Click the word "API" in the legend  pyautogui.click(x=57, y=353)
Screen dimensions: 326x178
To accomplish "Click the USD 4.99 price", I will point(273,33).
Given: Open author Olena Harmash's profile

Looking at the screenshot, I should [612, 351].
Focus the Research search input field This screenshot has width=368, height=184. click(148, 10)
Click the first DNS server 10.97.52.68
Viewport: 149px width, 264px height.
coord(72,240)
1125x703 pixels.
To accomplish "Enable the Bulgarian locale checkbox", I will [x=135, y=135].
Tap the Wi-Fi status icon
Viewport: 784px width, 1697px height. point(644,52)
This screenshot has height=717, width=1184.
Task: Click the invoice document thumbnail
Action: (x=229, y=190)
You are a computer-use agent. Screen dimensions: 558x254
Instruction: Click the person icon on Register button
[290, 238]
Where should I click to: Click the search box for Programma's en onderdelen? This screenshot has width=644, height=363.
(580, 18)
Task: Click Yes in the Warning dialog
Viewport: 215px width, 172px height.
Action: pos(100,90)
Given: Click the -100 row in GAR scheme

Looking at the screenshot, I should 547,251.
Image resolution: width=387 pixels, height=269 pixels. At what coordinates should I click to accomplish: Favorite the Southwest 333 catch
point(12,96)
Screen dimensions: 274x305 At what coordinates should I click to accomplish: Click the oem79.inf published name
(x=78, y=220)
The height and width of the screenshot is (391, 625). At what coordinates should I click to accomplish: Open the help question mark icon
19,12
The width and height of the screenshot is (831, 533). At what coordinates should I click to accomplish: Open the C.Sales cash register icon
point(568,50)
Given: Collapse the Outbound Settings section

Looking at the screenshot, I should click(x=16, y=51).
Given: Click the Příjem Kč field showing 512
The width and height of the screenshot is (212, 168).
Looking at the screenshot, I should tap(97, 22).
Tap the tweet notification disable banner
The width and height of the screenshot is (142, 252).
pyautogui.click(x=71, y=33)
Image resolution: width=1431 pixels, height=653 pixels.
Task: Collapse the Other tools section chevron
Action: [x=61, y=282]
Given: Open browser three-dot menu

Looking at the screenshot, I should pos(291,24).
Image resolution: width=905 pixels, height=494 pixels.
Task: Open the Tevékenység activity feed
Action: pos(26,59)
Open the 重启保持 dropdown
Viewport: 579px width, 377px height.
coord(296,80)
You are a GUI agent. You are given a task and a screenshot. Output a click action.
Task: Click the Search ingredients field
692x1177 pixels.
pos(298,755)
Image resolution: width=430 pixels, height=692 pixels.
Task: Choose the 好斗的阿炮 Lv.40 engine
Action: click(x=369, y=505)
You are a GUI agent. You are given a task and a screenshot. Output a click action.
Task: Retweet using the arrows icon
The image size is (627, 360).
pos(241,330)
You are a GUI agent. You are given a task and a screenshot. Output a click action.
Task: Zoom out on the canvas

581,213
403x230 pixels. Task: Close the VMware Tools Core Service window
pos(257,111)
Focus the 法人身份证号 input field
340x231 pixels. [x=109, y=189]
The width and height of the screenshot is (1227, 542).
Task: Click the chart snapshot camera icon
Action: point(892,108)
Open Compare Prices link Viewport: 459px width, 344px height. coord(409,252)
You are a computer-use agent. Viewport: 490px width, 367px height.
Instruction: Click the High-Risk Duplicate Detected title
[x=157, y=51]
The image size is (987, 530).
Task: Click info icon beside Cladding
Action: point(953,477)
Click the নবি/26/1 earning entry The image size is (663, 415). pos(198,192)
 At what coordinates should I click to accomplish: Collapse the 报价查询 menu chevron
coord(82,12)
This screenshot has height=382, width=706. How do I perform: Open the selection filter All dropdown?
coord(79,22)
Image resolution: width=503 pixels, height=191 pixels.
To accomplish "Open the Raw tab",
__________
Every line of the listing must be written out again exactly.

Click the word "API" in the legend  pyautogui.click(x=57, y=353)
Screen dimensions: 326x178
To accomplish "Click the USD 4.99 price", I will point(273,33).
Given: Open author Olena Harmash's profile

Looking at the screenshot, I should [612, 351].
Focus the Research search input field This screenshot has width=368, height=184. click(148, 10)
Click the first DNS server 10.97.52.68
Viewport: 149px width, 264px height.
coord(72,240)
1125x703 pixels.
To accomplish "Enable the Bulgarian locale checkbox", I will [x=135, y=135].
Tap the Wi-Fi status icon
Viewport: 784px width, 1697px height. point(644,52)
This screenshot has height=717, width=1184.
Task: Click the invoice document thumbnail
Action: (x=229, y=190)
You are a computer-use agent. Screen dimensions: 558x254
Instruction: Click the person icon on Register button
[290, 238]
Where should I click to: Click the search box for Programma's en onderdelen? This screenshot has width=644, height=363.
(580, 18)
Task: Click Yes in the Warning dialog
Viewport: 215px width, 172px height.
Action: pos(100,90)
Given: Click the -100 row in GAR scheme

Looking at the screenshot, I should 547,251.
Image resolution: width=387 pixels, height=269 pixels. At what coordinates should I click to accomplish: Favorite the Southwest 333 catch
point(12,96)
Screen dimensions: 274x305 At what coordinates should I click to accomplish: Click the oem79.inf published name
(x=78, y=220)
The height and width of the screenshot is (391, 625). At what coordinates should I click to accomplish: Open the help question mark icon
19,12
The width and height of the screenshot is (831, 533). At what coordinates should I click to accomplish: Open the C.Sales cash register icon
point(568,50)
Given: Collapse the Outbound Settings section

Looking at the screenshot, I should click(x=16, y=51).
Given: Click the Příjem Kč field showing 512
The width and height of the screenshot is (212, 168).
Looking at the screenshot, I should tap(97, 22).
Tap the tweet notification disable banner
The width and height of the screenshot is (142, 252).
pyautogui.click(x=71, y=33)
Image resolution: width=1431 pixels, height=653 pixels.
Task: Collapse the Other tools section chevron
Action: [x=61, y=282]
Given: Open browser three-dot menu

Looking at the screenshot, I should pos(291,24).
Image resolution: width=905 pixels, height=494 pixels.
Task: Open the Tevékenység activity feed
Action: pos(26,59)
Open the 重启保持 dropdown
Viewport: 579px width, 377px height.
coord(296,80)
You are a GUI agent. You are given a task and a screenshot. Output a click action.
Task: Click the Search ingredients field
692x1177 pixels.
pos(298,755)
Image resolution: width=430 pixels, height=692 pixels.
Task: Choose the 好斗的阿炮 Lv.40 engine
Action: click(x=369, y=505)
You are a GUI agent. You are given a task and a screenshot. Output a click action.
Task: Retweet using the arrows icon
The image size is (627, 360).
pos(241,330)
You are a GUI agent. You are given a task and a screenshot. Output a click action.
Task: Zoom out on the canvas

581,213
403x230 pixels. Task: Close the VMware Tools Core Service window
pos(257,111)
Focus the 法人身份证号 input field
340x231 pixels. [x=109, y=189]
The width and height of the screenshot is (1227, 542).
Task: Click the chart snapshot camera icon
Action: point(892,108)
Open Compare Prices link Viewport: 459px width, 344px height. coord(409,252)
You are a computer-use agent. Viewport: 490px width, 367px height.
Instruction: Click the High-Risk Duplicate Detected title
[x=157, y=51]
The image size is (987, 530).
Task: Click info icon beside Cladding
Action: point(953,477)
Click the নবি/26/1 earning entry The image size is (663, 415). pos(198,192)
 At what coordinates should I click to accomplish: Collapse the 报价查询 menu chevron
coord(82,12)
This screenshot has height=382, width=706. How do I perform: Open the selection filter All dropdown?
coord(79,22)
Image resolution: width=503 pixels, height=191 pixels.
To accomplish "Open the Raw tab",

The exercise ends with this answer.